Assignment: Write out, unchanged, the lines from the one holding "The width and height of the screenshot is (1024, 576)." to the close of the listing. Both the first and last lines belong in it.

Material provided:
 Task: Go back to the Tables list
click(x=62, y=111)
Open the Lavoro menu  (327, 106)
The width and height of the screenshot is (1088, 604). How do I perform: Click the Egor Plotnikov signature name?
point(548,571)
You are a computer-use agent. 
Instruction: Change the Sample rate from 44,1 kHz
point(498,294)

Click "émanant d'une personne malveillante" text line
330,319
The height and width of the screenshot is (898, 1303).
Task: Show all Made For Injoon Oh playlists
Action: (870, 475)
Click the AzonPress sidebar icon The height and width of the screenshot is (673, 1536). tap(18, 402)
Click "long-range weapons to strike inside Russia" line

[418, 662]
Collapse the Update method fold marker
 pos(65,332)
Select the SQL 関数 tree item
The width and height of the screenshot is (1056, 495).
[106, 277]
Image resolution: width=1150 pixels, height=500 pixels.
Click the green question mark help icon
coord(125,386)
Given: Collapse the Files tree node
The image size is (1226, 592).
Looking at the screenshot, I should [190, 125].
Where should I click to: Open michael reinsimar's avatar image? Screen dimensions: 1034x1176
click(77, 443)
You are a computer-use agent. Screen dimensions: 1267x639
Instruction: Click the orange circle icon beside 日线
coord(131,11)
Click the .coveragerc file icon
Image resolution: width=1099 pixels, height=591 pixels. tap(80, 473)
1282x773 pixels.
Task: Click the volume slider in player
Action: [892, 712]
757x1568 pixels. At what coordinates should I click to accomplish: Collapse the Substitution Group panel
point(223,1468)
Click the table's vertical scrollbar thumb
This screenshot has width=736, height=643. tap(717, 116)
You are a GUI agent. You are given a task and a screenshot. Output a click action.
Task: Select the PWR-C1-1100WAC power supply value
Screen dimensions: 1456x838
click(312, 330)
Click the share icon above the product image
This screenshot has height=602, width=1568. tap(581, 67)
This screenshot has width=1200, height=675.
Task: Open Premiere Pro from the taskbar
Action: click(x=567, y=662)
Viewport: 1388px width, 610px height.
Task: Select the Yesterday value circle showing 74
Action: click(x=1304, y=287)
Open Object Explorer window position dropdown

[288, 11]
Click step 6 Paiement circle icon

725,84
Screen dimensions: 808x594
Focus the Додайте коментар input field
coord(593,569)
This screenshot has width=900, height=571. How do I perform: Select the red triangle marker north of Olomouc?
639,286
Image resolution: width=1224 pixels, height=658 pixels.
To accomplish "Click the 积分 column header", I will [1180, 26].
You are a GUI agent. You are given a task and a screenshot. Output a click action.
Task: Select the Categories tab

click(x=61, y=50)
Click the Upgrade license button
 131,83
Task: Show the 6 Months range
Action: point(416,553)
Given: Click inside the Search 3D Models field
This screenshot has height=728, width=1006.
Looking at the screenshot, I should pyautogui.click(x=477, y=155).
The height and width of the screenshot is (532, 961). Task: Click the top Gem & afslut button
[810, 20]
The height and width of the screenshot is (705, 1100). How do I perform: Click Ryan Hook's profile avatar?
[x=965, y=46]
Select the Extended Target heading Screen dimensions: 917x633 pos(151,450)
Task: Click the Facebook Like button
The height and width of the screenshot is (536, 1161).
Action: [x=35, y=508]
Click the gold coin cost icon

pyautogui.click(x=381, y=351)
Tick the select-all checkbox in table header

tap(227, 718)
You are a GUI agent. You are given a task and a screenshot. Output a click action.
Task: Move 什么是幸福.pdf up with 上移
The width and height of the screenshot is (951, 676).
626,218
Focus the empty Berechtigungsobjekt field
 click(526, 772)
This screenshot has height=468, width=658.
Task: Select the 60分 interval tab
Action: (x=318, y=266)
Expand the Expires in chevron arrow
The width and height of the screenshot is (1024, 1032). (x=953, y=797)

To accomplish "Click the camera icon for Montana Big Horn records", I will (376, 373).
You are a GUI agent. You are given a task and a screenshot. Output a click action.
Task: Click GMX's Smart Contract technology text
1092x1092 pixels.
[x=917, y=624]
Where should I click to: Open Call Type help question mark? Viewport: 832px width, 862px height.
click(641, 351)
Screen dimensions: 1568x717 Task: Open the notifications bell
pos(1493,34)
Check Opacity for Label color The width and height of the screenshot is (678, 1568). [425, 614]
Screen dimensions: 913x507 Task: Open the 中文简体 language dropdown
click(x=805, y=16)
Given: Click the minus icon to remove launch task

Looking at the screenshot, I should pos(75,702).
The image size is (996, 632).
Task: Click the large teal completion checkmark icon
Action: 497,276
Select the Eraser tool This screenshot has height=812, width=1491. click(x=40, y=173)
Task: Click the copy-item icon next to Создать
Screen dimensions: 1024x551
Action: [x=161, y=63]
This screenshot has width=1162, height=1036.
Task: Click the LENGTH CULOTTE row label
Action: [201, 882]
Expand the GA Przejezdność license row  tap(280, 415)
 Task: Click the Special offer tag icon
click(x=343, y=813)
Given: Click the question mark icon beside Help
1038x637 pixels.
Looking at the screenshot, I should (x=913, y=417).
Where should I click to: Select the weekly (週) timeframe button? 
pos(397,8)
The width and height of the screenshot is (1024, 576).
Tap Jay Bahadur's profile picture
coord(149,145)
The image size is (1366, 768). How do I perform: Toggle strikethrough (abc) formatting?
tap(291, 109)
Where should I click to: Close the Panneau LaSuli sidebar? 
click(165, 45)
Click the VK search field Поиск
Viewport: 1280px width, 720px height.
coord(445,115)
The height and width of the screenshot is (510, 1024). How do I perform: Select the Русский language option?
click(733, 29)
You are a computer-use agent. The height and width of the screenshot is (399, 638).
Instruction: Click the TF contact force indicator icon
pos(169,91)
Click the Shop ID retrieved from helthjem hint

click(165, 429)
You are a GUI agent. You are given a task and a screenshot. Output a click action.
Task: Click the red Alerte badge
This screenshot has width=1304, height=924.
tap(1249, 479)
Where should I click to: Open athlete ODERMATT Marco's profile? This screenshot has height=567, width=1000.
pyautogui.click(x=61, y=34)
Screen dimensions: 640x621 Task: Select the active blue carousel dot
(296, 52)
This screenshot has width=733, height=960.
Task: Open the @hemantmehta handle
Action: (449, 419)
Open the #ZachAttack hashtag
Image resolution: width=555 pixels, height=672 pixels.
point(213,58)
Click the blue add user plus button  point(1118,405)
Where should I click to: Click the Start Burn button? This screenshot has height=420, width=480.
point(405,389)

Answer to this task:
The width and height of the screenshot is (1024, 576).
Tap Jay Bahadur's profile picture
coord(149,145)
The image size is (1366, 768). How do I perform: Toggle strikethrough (abc) formatting?
tap(291, 109)
Where should I click to: Close the Panneau LaSuli sidebar? 
click(165, 45)
Click the VK search field Поиск
Viewport: 1280px width, 720px height.
coord(445,115)
The height and width of the screenshot is (510, 1024). How do I perform: Select the Русский language option?
click(733, 29)
You are a computer-use agent. The height and width of the screenshot is (399, 638).
Instruction: Click the TF contact force indicator icon
pos(169,91)
Click the Shop ID retrieved from helthjem hint

click(165, 429)
You are a GUI agent. You are given a task and a screenshot. Output a click action.
Task: Click the red Alerte badge
This screenshot has width=1304, height=924.
tap(1249, 479)
Where should I click to: Open athlete ODERMATT Marco's profile? This screenshot has height=567, width=1000.
pyautogui.click(x=61, y=34)
Screen dimensions: 640x621 Task: Select the active blue carousel dot
(296, 52)
This screenshot has width=733, height=960.
Task: Open the @hemantmehta handle
Action: (449, 419)
Open the #ZachAttack hashtag
Image resolution: width=555 pixels, height=672 pixels.
point(213,58)
Click the blue add user plus button  point(1118,405)
Where should I click to: Click the Start Burn button? This screenshot has height=420, width=480.
point(405,389)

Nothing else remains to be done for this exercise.